Saturday, July 13, 2019

In Netflix's POINT BLANK, Joe Lynch has smartly remade the crackerjack French thriller

Back in 2011 we were extremely impressed with a little French thriller called Point Blank, directed and co-written by Fred Cavayé. Now Netflix is releasing a very-close-to-the-original remake of this film, again titled POINT BLANK, and I am happy to say that it is almost in every way a comparable feat.

Considering the 1967 John Boorman film of the same title (but leaving out the not-so-hot Mickey Rourke bomb from 1998), it would seem that Point Blank movies are very much worth seeing.

The new film, with a screenplay adapted from M. Cavayé's original by Adam G. Simon, has been directed by one of my favorite action directors, Joe Lynch (pictured at right), a fellow about whom -- given his achievement with Everly and Mayhem -- it might be safe to say that nobody has given us a more gleeful array of over-the-top violence and anarchic bedlam.

Mr. Lynch tones down the gleeful here, if not the violence, as the story involves a very pregnant woman held hostage and even knocked around a bit more that might seem righteous or bearable.

The movie begins with a bang (several: yes, gunshots), as a figure crashes through a window and runs away pursued by others. Who's bad and who's good will not shake out for some time yet, and so much happens in the first few minutes without our quite knowing exactly what, why or even how, that we must simply take it all in and trust that an explanation is on offer.

It is, and it leads to a lot more violence, surprise and fun as a male nurse (Anthony Mackie, above, right) taking care of that initial run-away man (Frank Grillo, above left), who's now in hospital, is forced to get that man out of the hospital and away from the police before his own pregnant wife comes to harm.

To tell much more of the plot would create spoilers, so I'll just say that along the way we meet a hard-boiled policewoman (Marcia Gay Harden, above, left) and a bunch of cops, not all of them as devoted to "protect and serve" as you might prefer. The movie's most emotional performance, and the one that finally grounds it to some kind of reality is given by Christian Cooke (below), as the frightened, angry and helpful/helpless brother of the Grillo character, caught between rescuing his bro and doing the right thing.

The other crack performance comes from a character we meet only late in the movie, though we've been hearing about him -- Big D -- for most of the film.

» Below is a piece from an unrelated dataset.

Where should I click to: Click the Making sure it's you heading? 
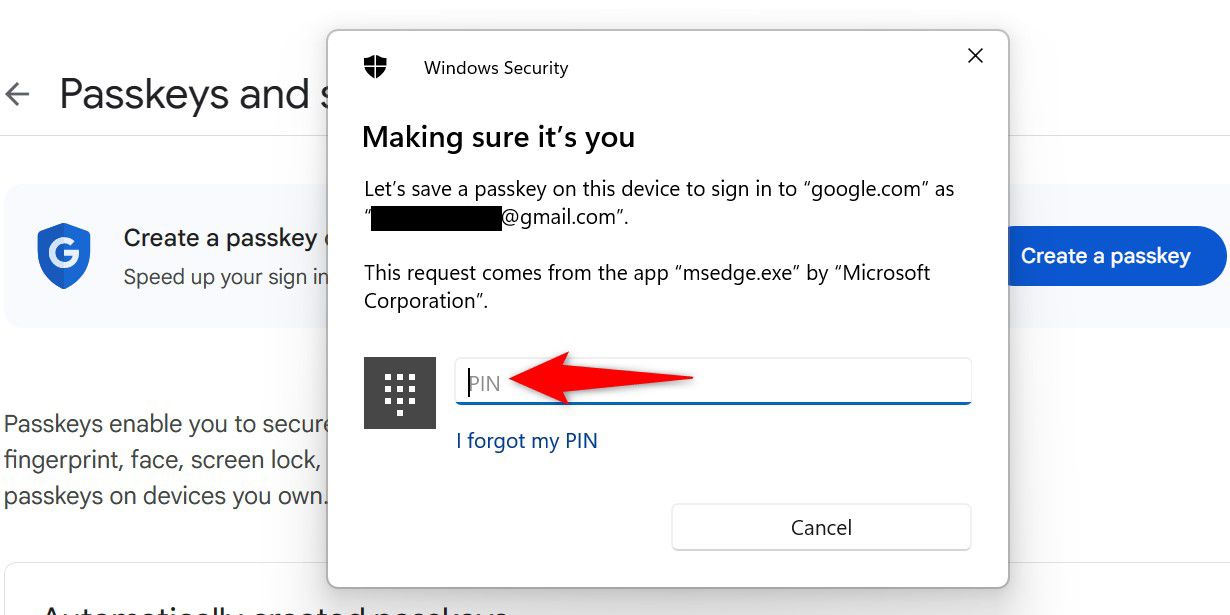coord(499,137)
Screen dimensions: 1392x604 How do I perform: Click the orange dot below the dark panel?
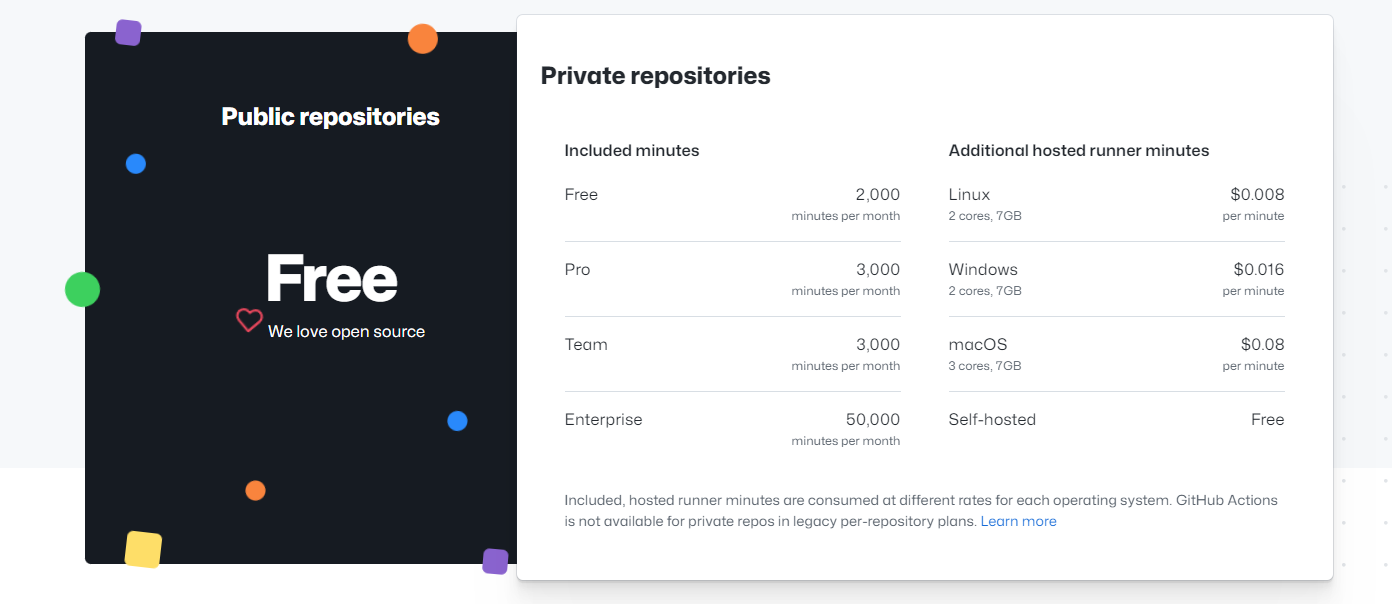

As played the very scary, funny and surprising Markice Moore (shown at bottom), Big D turns out to be a not unsophisticated movie lover sporting a jones for the work of William Friedkin. Seems to TrustMovies that Big D and his scenes are where the movie differs most from Cavayé's original. This, and the fact that the French version offered, even later in the game, a bit more welcome surprise about the identity of the good guys and the bad.

Otherwise both films are absolute delights of their hostage-thriller genre, offering plenty of action, fun, and sure, violence, betrayal and other assorted naughtiness. Lynch's pacing, as ever, proves on the mark, and he gets good performances from his professional and well-chosen cast.

Streaming as of yesterday, July 12, on Netflix, Point Blank is certainly a shoo-in for action fans smart enough to follow and stick with a plot that has more in-and-outs/ups-and-down than the spoon-fed pablum we're usually offered, or the at-least-one-hour-too-long super-hero movies audiences still seem willing to sit through and discuss as though these were remotely intelligent or worth our nearly-end-of-times time.